Destroying Bad Habits
Over the course of our lives, we develop many habits. Some of these habits will take us further than we ever thought possible. Others will chip away at our core, little by little. The tricky thing about habits is that sometimes they sneak up on us. We slide into them until it’s too late. Then we’re stuck. Habits can be remarkably easy to form, and nearly impossible to break.
A few months ago, I developed a horrible habit. I ignored my alarm clock. Not just hitting snooze a couple of times and then begrudgingly getting out of bed. I’m talking about waking up (eventually) and not remembering hearing or turning off my alarm. It was dangerous for two reasons. First, because I was missing out on the morning, which for me is the most productive time for me personally. Second, because I ran the risk of being late for my first appointments. I knew I couldn’t wander out of this bad habit. I had to destroy it.
Bad habits hold you back. If your bad habit is overeating, you’ll gain weight. Gain enough weight and you’ll lose energy. Your health will decline. As your health declines, you’ll develop life-threatening illnesses. You’ll no longer be able to do some of the things that you love. All of it started with simply eating too much. That’s the power of a habit.
You’ll be better off when you destroy these bad habits. Don’t take them all on at the same time, you’ll surely fail. Focusing on the worst habit until it’s dead and then moving on to the next is your best bet. You may have been stuck in bad habits for years, but now is the time to plot a better path forward. Here’s how.
- Identify what leads you to the habit. Our behaviors and decisions are like a chain. Each link in the chain leads us to the outcome. If we break a link, we break the chain. Smaller actions and events are the links, and the chain is the decision. For example, you overeat because you’re sad because you saw an old friend is doing well on Facebook, which you were on because you were bored, which you were on because you decided to idly surf the internet instead of reading a book. If this occurs on a regular basis, then you can avoid overeating by avoiding idle surfing. You have to break a link before you get to the end of the chain. You know your triggers, and if you don’t, careful reflection can help you identify them.
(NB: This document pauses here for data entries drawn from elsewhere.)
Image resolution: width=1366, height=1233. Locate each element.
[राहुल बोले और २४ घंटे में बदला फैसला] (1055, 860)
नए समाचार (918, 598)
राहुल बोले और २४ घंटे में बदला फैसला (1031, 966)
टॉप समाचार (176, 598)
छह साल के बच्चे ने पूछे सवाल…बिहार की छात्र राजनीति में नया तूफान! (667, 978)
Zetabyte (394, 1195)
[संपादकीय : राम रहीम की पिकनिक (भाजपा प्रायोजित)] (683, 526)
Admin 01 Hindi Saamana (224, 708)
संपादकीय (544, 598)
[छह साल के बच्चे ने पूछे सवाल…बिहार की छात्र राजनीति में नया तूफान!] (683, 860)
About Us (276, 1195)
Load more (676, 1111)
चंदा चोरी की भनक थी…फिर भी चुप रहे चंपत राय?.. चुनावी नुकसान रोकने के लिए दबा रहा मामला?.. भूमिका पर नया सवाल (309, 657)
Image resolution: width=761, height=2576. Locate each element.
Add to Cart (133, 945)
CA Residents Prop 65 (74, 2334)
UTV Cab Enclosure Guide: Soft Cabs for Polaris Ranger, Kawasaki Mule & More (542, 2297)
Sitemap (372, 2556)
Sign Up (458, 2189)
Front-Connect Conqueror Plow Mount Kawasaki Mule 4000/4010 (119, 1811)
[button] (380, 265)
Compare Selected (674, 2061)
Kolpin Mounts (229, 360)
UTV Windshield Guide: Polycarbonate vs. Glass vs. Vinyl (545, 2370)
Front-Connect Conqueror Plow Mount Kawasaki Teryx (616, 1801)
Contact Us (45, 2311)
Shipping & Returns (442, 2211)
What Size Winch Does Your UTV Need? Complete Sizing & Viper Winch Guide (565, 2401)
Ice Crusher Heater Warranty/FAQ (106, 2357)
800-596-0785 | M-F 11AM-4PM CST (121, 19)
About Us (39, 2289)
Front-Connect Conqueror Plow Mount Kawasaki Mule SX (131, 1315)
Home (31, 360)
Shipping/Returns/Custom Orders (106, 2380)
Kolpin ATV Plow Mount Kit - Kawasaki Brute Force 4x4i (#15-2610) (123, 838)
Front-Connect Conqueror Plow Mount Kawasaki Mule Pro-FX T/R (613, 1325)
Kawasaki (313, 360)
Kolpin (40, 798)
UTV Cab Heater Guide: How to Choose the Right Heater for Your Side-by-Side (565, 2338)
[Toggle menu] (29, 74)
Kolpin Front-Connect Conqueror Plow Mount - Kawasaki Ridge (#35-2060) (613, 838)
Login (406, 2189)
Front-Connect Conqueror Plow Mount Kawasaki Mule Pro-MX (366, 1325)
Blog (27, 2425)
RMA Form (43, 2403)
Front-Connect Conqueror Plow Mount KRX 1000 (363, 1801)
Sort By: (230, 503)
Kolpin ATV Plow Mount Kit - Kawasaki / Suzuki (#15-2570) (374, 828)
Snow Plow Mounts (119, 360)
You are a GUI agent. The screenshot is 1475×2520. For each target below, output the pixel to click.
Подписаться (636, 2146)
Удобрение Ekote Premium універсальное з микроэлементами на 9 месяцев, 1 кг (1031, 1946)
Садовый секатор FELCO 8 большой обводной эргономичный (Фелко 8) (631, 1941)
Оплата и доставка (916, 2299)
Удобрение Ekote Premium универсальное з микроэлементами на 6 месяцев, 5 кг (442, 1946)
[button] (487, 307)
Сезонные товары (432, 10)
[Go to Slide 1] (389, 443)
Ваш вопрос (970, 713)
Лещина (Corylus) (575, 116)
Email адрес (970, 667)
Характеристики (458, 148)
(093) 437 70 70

- Find why you’re doing the habit. How did this habit start? At what point in your life did you start? What emotions drive you to them? This can be a painful step because you really have to face yourself in the mirror and call it like it is. This is where you face the cold hard truth. Maybe you’re looking to fill a void in all of the wrong places. Maybe this is where you find out that your wife isn’t meeting an emotional need of yours. Maybe this this where you find that you’re asking your wife to fill a void that isn’t her responsibility. Understanding your motivations will help you take steps in the right direction.
- Make a plan. Now that you know your triggers and motivations, it’s time to plan to avoid them. Put up barriers. Do something crazy. Bad habits must be destroyed! It’s going to be significantly harder to defeat them than it was to form them. So, for each trigger, find three ways to get around them. Then, when you’re in the trigger’s vicinity, choose an action plan and move around it.
- Expect failure. You’re not perfect. You didn’t form this habit in a day. So don’t expect to defeat it in a day. You’ll fail plenty of times. The trick is to not despair. Don’t give up. Go back to the drawing board, come up with a new plan, and attack again. Keep this strategy up long enough, and you’ll find success.
Changing your life is never easy. But changing your life is worth it.